Beckett was still studying the Ancient diagnostic scanner, a faint professional frown creasing his brow. John started to ask something and saw Beckett’s face change, caught the unguarded moment when the scanner showed Beckett something he must have suspected but had been hoping not to see. Well, crap, John thought, cold settling in the pit of his stomach. The ATA was getting louder and more int
rusive; it wasn’t just his imagination, or that there was less ambient noise here to drown it out, or that there was so much active Ancient technology in the medlab.

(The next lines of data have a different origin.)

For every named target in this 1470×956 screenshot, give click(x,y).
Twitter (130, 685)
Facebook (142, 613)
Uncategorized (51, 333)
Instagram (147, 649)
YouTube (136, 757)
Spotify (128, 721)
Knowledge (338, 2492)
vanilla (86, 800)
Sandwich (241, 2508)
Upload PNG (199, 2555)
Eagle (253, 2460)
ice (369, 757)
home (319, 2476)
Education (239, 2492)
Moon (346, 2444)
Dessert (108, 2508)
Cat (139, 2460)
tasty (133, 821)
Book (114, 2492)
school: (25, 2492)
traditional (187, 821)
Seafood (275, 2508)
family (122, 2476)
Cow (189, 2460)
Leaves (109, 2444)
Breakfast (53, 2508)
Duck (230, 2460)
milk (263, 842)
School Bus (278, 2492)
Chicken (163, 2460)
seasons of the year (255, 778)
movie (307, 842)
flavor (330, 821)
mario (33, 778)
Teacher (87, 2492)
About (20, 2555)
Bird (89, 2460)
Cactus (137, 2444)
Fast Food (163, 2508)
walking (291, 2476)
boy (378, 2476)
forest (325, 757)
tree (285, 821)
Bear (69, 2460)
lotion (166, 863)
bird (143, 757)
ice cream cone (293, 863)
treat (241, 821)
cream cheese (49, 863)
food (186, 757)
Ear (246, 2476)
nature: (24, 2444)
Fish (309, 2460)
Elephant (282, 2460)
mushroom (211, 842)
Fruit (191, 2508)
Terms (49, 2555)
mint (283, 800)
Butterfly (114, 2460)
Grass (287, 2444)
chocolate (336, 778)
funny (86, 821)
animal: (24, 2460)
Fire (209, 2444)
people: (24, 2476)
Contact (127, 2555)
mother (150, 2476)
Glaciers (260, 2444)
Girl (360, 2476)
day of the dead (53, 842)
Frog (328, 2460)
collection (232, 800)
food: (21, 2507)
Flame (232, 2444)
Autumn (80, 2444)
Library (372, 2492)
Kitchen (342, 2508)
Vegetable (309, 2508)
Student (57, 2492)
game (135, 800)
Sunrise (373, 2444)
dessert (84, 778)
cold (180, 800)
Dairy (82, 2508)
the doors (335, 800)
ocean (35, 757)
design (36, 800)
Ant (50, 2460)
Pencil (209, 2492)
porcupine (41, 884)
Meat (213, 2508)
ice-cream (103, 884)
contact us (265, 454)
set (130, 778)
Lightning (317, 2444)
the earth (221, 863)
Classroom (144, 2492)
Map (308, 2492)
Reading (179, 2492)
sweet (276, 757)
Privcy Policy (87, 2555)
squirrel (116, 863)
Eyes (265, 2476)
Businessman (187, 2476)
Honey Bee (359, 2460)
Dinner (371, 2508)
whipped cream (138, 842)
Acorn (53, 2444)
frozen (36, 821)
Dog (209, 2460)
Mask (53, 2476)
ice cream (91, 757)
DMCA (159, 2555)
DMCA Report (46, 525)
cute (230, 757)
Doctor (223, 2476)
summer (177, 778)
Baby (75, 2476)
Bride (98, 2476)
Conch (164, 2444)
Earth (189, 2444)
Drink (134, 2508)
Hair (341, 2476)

Something was changing in his body and brain chemistry again, and from Beckett’s expression, it wasn’t good.
Beckett cleared his throat; his professional mask was back in place, but the lines on his face were etched a little deeper. “Major Sheppard, I need to talk to you in private.”
“Carson, I don’t have time, and I don’t want to know,” John said. Dr. Biro had finished with the blood sample, and he pulled away from her automatic attempt to put a bandage over the puncture; without one it was just one more bloody scratch on his arm and he didn’t want anything to draw Dorane’s attention to it. Watching Beckett worriedly, Biro barely noticed. Though she hadn’t seen the scanner, she must have caught the same implication from Beckett’s expression. “Not unless it’s going to happen in the next five minutes.”
Beckett winced. He said, “I haven’t even looked at your blood sample yet. We don’t know—”
John avoided his eyes. Okay, that means I’ve got more than five minutes. He didn’t want sympathy right now. Actually he did want it, a lot of it, he just didn’t have time for it. And he wasn’t sure he wanted it from the two people who, in a best case scenario, would be doing his autopsy. He shoved to his feet, suppressing the urge to ask them not to put him in the same freezer as the parts that were left of Steve the Wraith. “I’ve got to get back up there. Make sure Zelenka keeps that memory core safe. It’s the only thing Dorane seems to want more than us.”
As the others scrambled to gather emergency gear, Beckett followed as John led Bates, Audley, and Ramirez to the floor access panel that would take them down to the section below where they could reach the armory. It would be easier and faster for John to go back that way instead of going up and out again.
Waiting impatiently for Audley to pry up the panel, John felt something change in the direction of the central stairwell. It was that same weird tickly feeling in the back of his brain that had warned him about the Koan in the forest. He could tell there were a lot of them, and he could tell they were close but not too close, somewhere towards the inner portion of this section. He said, “There’s some Koan nearby; they’re probably gathering at the stairwell access to the main medlab corridor. Dorane must be getting ready to cut the power to this section.” He looked up to find all of them staring at him a little warily, except for Beckett, who looked like he was making mental notes. John told him, “Remember, let them take the medlab, just get everybody out through here and further down into the city.”